* [ACTIVITY] With the pictures left out, output the records below exactly.

* [TASK DATA]
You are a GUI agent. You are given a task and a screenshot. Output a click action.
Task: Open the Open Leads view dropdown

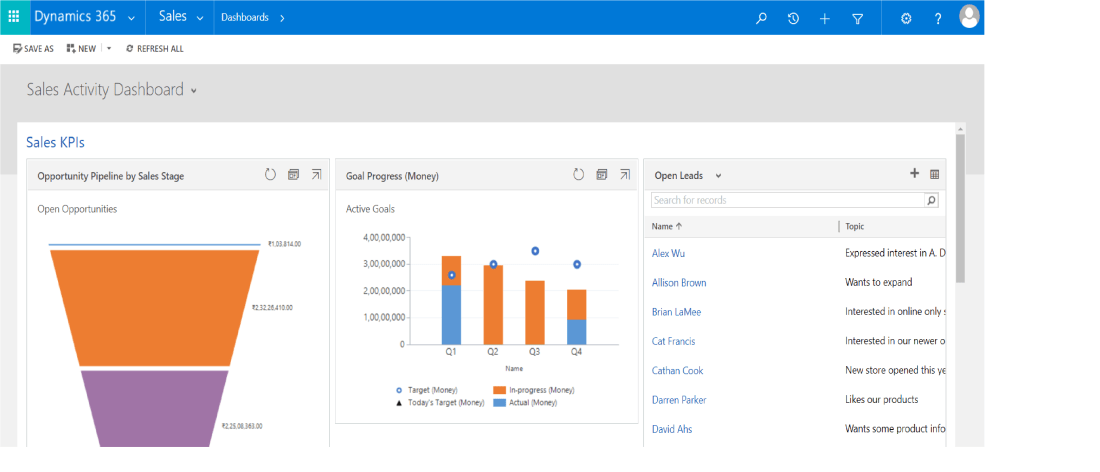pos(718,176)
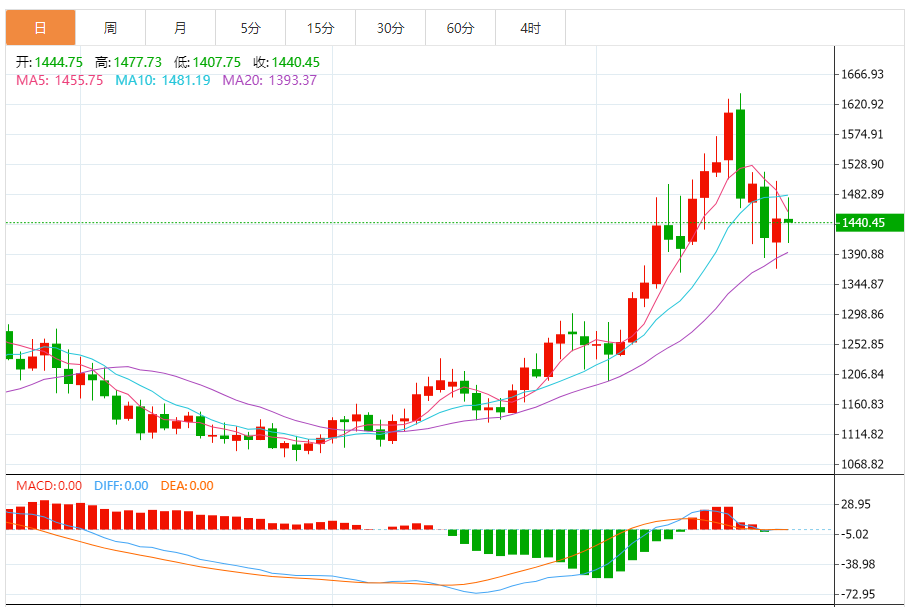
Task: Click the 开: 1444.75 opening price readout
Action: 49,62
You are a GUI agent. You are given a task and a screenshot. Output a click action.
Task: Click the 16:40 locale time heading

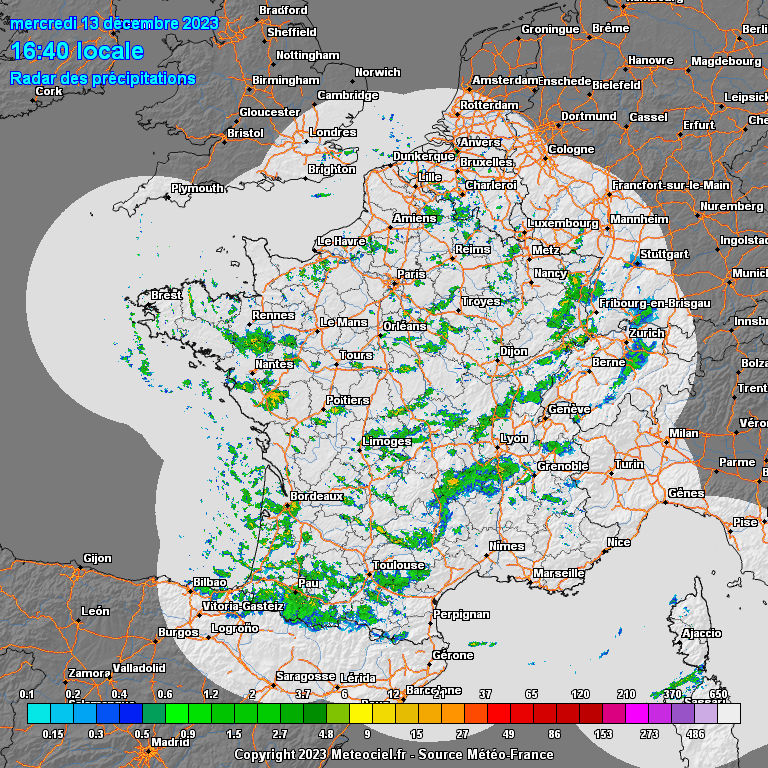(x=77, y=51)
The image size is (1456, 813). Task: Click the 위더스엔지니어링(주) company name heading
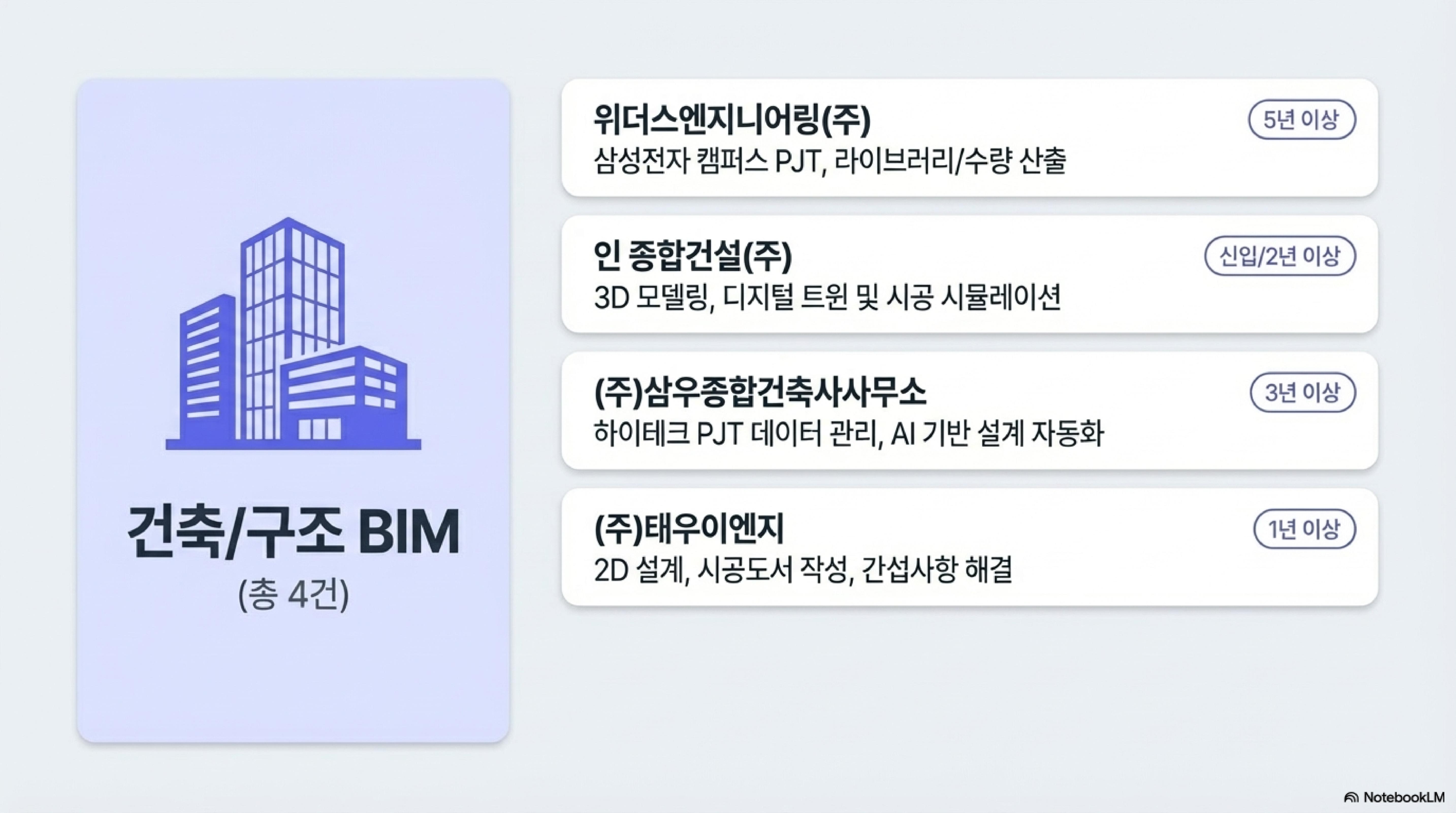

* [PROBLEM SOLUTION]
You are a GUI agent. You are given a task and a screenshot. Output a click action.
Task: Open the Open Leads view dropdown

pos(718,176)
Task: Click the 开: 1444.75 opening price readout
Action: 49,62
You are a GUI agent. You are given a task and a screenshot. Output a click action.
Task: Click the 16:40 locale time heading

(x=77, y=51)
The image size is (1456, 813). Task: Click the 위더스엔지니어링(주) company name heading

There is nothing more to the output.